Media Mentions

  • Charles Davis discusses antiracist curriculum in Harvard's The Crimson
    UB architecture professor Charles L. Davis II was featured in The Crimson, the student newspaper of Harvard University, to discuss his research on antiracist architecture in an online lecture hosted by the Graduate School of Design. His lecture, entitled “Cannon Fodder: Debating the Racial Politics of Canonicity in Modern Architectural History,” called for an antiracist framework when viewing architecture both in the past and the present.
  • Washington Post reviews Despina Stratigakos' "Hitler's Northern Utopia"
    The Washington Post reviewed “Hitler’s Northern Utopia,” a new book by Despina Stratigakos, professor of architecture in the School of Architecture and Planning. “Drawing from a staggering trove of archival letters, maps, plans and diaries, Stratigakos’s ‘Hitler’s Northern Utopia’ gracefully juxtaposes the oppressor’s dream with Norway’s brutal reality as she examines the country’s occupation and the labor force that worked on building the Nazi fantasy state that never was,” the reviewer writes.
  • Henry Taylor weighs in on Breonna Taylor's death, racist police violence and gentrification
    Henry Louis Taylor Jr., professor in the Department of Urban and Regional Planning and director of UB’s Center for Urban Studies, wrote an opinion article for NBC News titled “Breonna Taylor’s death and racist police violence highlight danger of gentrification.” In the article, Taylor wrote: “Breonna Taylor is just one of many Black women and men who have been killed by police recently. But her death highlights a distinct genre of racially motivated police aggression, harassment and violence that has emerged over the past two decades. White in-migration to cities has created places where dangerous encounters frequently occur between Blacks and the police.” The article also appeared in DNYUZ.
  • Just how inclusive is inclusive design
    An article in Dwell on accessible design quotes Jordana L. Maisel, senior research support specialist at the IDEA Center at UB. Maisel says “the current ADA standards don’t meet the needs of the majority of the population that has disabilities,” according to the article. “She points to turning radii in bathrooms, reach dimensions for coat hooks, and knee clearances under sinks and tables as specific requirements that don’t actually serve most wheelchair users, for example.”

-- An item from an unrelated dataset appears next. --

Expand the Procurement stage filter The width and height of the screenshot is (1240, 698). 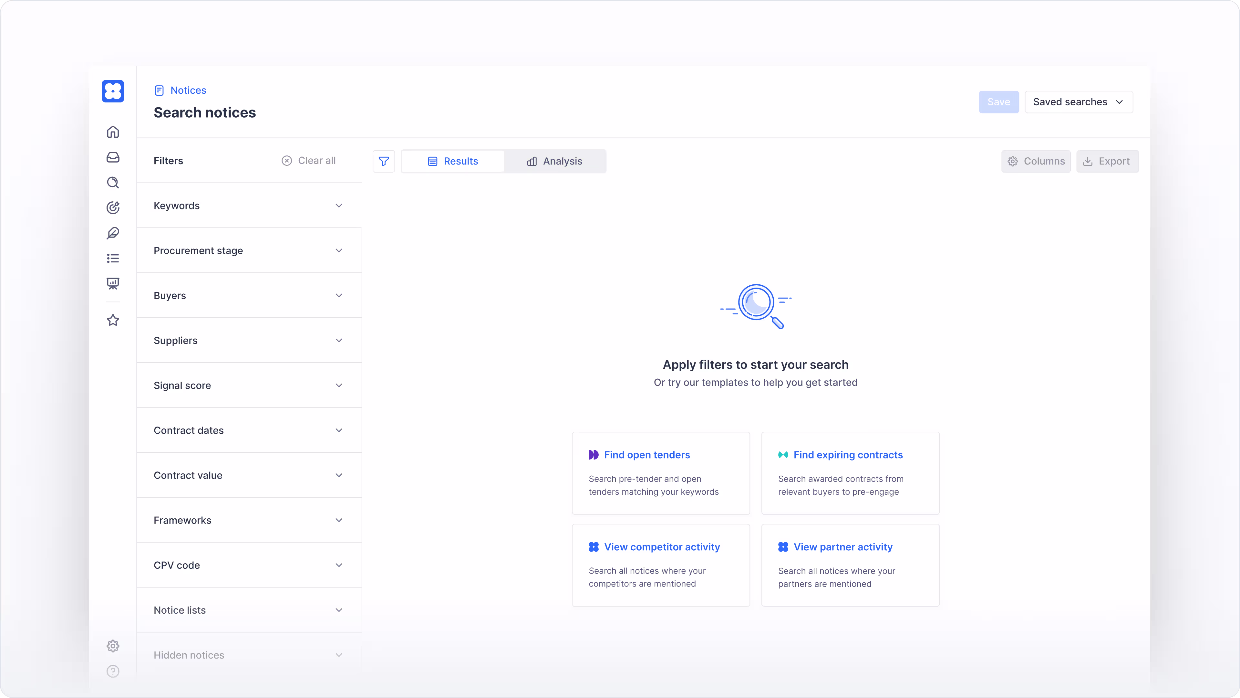pos(248,250)
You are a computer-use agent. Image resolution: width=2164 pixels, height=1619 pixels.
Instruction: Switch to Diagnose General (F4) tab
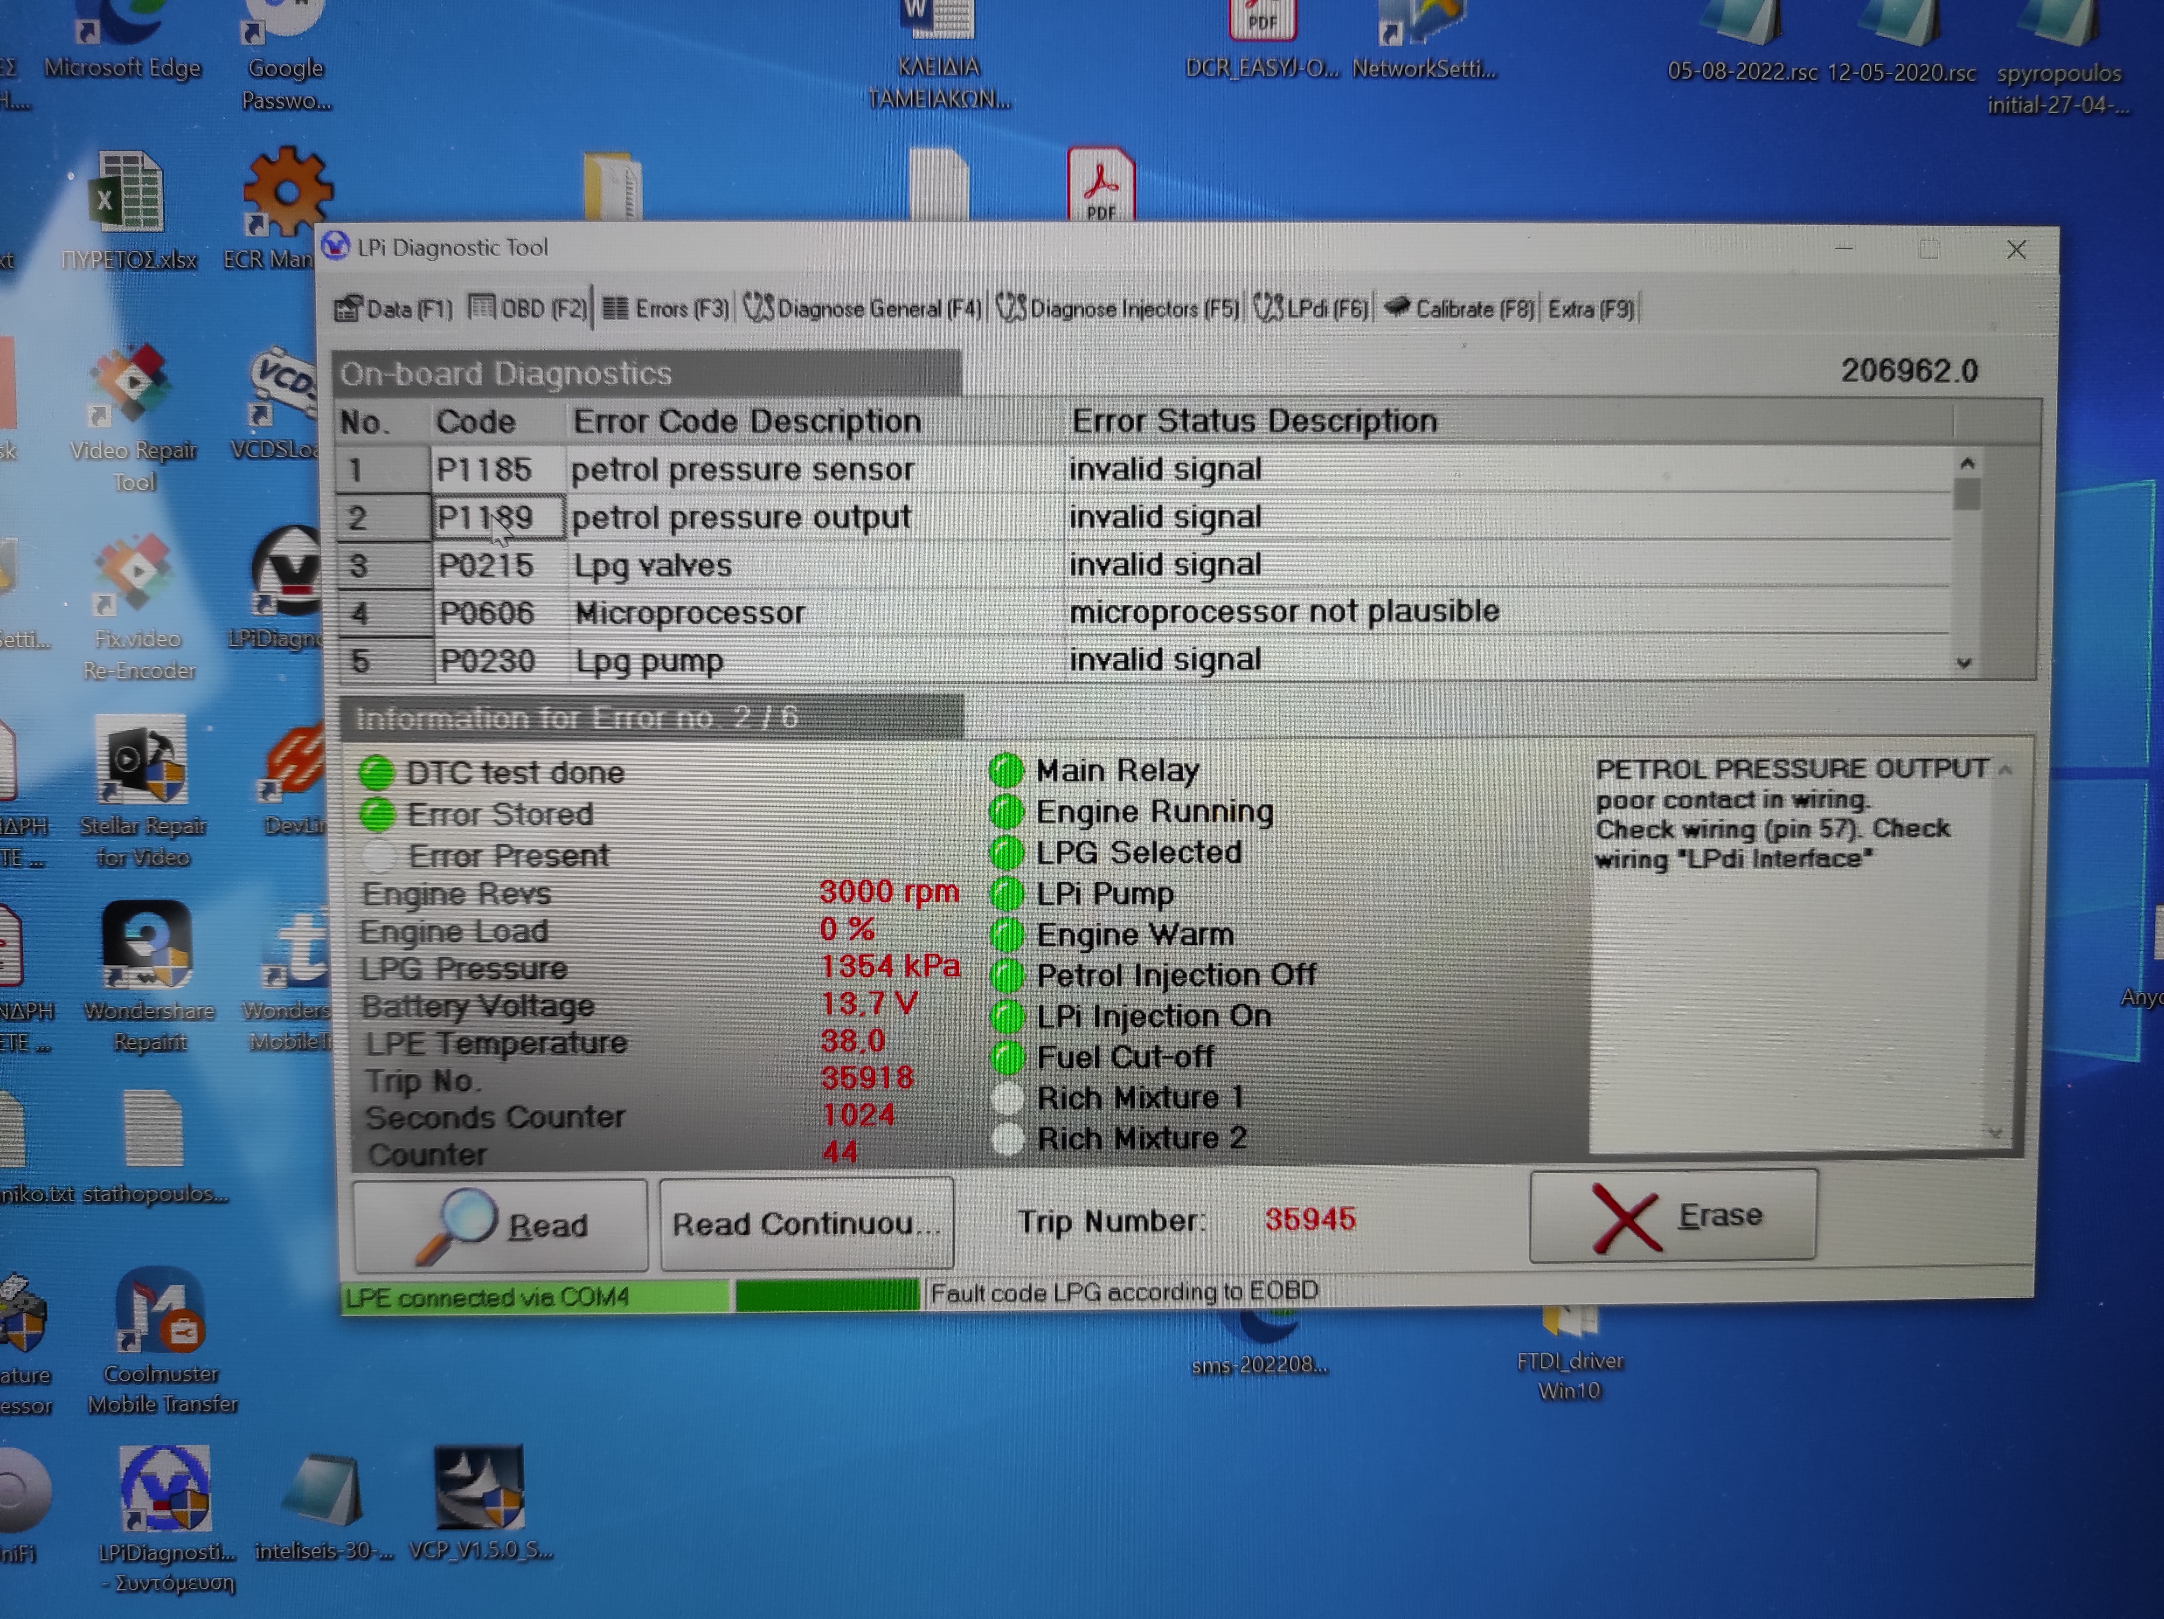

  • Black applicants more likely to be denied mortgages
    Henry Louis Taylor Jr., professor and director of the Center for Urban Studies in the UB School of Architecture and Planning, appeared on Marketplace, a syndicated radio program broadcasted to 14 million listeners on more than 800 public radio stations nationwide. The segment focused on why Black people are more likely to be denied mortgages. Traditional measures of risk like debt-to-income ratios disproportionately hurt Black borrowers, said Taylor. “They’re not going to do well on that because of the low incomes that they have traditionally and because of the debts that they acquire just trying to make ends meet,” he said.
  • Buffalo, N.Y., as a haven for climate refugees
    The World Economic Forum’s story on climate refugees quoted Henry Louis Taylor, a professor in the Department of Urban and Regional Planning, for its story on Buffalo as a haven for those displaced by climate change. “We could easily accommodate another 200,000 or more residents in this city,” Taylor said. “But for Buffalo to do this in an equitable way, we have to completely reimagine the way we’re building this city… dismantling that racist legacy, and creating a new city 
  • Terra cotta research featured in Metropolis Magazine
    An article on the revival of architectural terra cotta in Metropolis Magazine features the Architectural Ceramic Assemblies Workshop, a multi-year research partnership between UB and Boston Valley Terra Cotta focused on terra cotta facade prototype development.
  • "Weather Whiplash" Could Impact Your Projects
    An article in Architect Magazine on extreme weather events and their impact on the resilience of the built environment quotes UB architecture professor Nicholas Rajkovich and cites his research on "Adapting Buildings for a Changing Climate" as a guide for professionals and policymakers. 
  • A new recipe for Buffalo: collaboration around food for economic freedom
    The Buffalo News reports on how Buffalo organizations plan to use food to empower people and build a new economy that benefits working-class residents. It mentions the groups are working with UB’s Food Systems Planning and Healthy Communities Lab, which is led by Samina Raja, professor of urban and regional planning.
  • Works of architect who helped shape Buffalo unearthed at estate sale
    The Buffalo News reports that Dennis Maher, clinical professor of architecture in the UB School of Architecture and Planning, and his students have been studying old architectural renderings and blueprints designed by August Minks who, as part of A. Minks & Son Architects, designed nearly 40 buildings in Buffalo more than a century ago. Maher bought the documents for $20 at an estate sale in Grand Island. "I've been collecting things for 20 years," Maher said. "The essence of a lot of my work is repurposing found things, and also thinking about the built environment. I was basically unfolding and unfurling the drawings and realizing what a treasure trove this is."